§ Task statement
Repeat the data below with no changes.

(Collected data)

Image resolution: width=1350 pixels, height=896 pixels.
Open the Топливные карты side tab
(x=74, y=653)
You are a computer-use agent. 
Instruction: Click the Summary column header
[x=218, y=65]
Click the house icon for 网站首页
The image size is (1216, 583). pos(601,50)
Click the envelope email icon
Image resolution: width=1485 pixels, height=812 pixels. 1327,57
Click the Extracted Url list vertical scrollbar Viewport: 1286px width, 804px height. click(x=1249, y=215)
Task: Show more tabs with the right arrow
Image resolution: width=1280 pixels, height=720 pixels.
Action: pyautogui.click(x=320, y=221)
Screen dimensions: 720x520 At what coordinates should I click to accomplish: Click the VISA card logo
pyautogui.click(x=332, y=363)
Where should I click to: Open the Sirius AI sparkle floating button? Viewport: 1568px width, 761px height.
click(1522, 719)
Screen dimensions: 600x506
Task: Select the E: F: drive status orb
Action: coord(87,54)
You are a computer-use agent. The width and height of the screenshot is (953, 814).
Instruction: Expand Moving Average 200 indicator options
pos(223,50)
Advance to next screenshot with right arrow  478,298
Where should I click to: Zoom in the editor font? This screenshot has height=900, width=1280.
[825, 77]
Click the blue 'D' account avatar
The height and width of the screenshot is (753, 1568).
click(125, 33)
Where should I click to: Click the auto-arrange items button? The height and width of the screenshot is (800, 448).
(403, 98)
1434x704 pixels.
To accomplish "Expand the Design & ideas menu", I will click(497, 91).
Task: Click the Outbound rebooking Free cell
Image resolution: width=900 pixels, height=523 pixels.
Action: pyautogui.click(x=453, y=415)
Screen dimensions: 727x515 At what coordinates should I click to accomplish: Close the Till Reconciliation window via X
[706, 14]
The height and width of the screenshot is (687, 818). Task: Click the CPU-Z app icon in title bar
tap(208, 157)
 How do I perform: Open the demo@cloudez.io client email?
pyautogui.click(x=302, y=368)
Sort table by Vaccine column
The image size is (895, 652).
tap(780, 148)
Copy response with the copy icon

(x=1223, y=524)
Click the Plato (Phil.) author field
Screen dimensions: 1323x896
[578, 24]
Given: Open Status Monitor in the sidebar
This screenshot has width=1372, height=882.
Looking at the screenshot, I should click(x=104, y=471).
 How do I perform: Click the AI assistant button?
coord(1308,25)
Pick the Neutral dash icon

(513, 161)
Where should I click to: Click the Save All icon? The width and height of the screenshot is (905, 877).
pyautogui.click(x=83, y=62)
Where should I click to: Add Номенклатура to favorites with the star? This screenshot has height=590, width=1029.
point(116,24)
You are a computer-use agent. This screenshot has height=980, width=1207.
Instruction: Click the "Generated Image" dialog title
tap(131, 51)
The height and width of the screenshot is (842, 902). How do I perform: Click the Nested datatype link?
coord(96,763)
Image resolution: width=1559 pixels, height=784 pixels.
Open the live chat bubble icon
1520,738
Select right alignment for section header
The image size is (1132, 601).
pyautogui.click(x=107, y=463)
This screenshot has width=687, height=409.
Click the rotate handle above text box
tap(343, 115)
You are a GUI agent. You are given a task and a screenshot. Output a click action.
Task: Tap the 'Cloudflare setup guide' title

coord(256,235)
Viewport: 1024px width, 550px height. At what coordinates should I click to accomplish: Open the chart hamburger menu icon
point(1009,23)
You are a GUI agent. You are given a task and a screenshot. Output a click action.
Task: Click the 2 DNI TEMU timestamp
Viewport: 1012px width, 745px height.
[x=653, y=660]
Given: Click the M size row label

§ Result below
Image resolution: width=1350 pixels, height=896 pixels.
Open the Топливные карты side tab
(x=74, y=653)
You are a computer-use agent. 
Instruction: Click the Summary column header
[x=218, y=65]
Click the house icon for 网站首页
The image size is (1216, 583). pos(601,50)
Click the envelope email icon
Image resolution: width=1485 pixels, height=812 pixels. 1327,57
Click the Extracted Url list vertical scrollbar Viewport: 1286px width, 804px height. click(x=1249, y=215)
Task: Show more tabs with the right arrow
Image resolution: width=1280 pixels, height=720 pixels.
Action: pyautogui.click(x=320, y=221)
Screen dimensions: 720x520 At what coordinates should I click to accomplish: Click the VISA card logo
pyautogui.click(x=332, y=363)
Where should I click to: Open the Sirius AI sparkle floating button? Viewport: 1568px width, 761px height.
click(1522, 719)
Screen dimensions: 600x506
Task: Select the E: F: drive status orb
Action: coord(87,54)
You are a computer-use agent. The width and height of the screenshot is (953, 814).
Instruction: Expand Moving Average 200 indicator options
pos(223,50)
Advance to next screenshot with right arrow  478,298
Where should I click to: Zoom in the editor font? This screenshot has height=900, width=1280.
[825, 77]
Click the blue 'D' account avatar
The height and width of the screenshot is (753, 1568).
click(125, 33)
Where should I click to: Click the auto-arrange items button? The height and width of the screenshot is (800, 448).
(403, 98)
1434x704 pixels.
To accomplish "Expand the Design & ideas menu", I will click(497, 91).
Task: Click the Outbound rebooking Free cell
Image resolution: width=900 pixels, height=523 pixels.
Action: pyautogui.click(x=453, y=415)
Screen dimensions: 727x515 At what coordinates should I click to accomplish: Close the Till Reconciliation window via X
[706, 14]
The height and width of the screenshot is (687, 818). Task: Click the CPU-Z app icon in title bar
tap(208, 157)
 How do I perform: Open the demo@cloudez.io client email?
pyautogui.click(x=302, y=368)
Sort table by Vaccine column
The image size is (895, 652).
tap(780, 148)
Copy response with the copy icon

(x=1223, y=524)
Click the Plato (Phil.) author field
Screen dimensions: 1323x896
[578, 24]
Given: Open Status Monitor in the sidebar
This screenshot has width=1372, height=882.
Looking at the screenshot, I should click(x=104, y=471).
 How do I perform: Click the AI assistant button?
coord(1308,25)
Pick the Neutral dash icon

(513, 161)
Where should I click to: Click the Save All icon? The width and height of the screenshot is (905, 877).
pyautogui.click(x=83, y=62)
Where should I click to: Add Номенклатура to favorites with the star? This screenshot has height=590, width=1029.
point(116,24)
You are a computer-use agent. This screenshot has height=980, width=1207.
Instruction: Click the "Generated Image" dialog title
tap(131, 51)
The height and width of the screenshot is (842, 902). How do I perform: Click the Nested datatype link?
coord(96,763)
Image resolution: width=1559 pixels, height=784 pixels.
Open the live chat bubble icon
1520,738
Select right alignment for section header
The image size is (1132, 601).
pyautogui.click(x=107, y=463)
This screenshot has width=687, height=409.
Click the rotate handle above text box
tap(343, 115)
You are a GUI agent. You are given a task and a screenshot. Output a click action.
Task: Tap the 'Cloudflare setup guide' title

coord(256,235)
Viewport: 1024px width, 550px height. At what coordinates should I click to accomplish: Open the chart hamburger menu icon
point(1009,23)
You are a GUI agent. You are given a task and a screenshot. Output a click action.
Task: Click the 2 DNI TEMU timestamp
Viewport: 1012px width, 745px height.
[x=653, y=660]
Given: Click the M size row label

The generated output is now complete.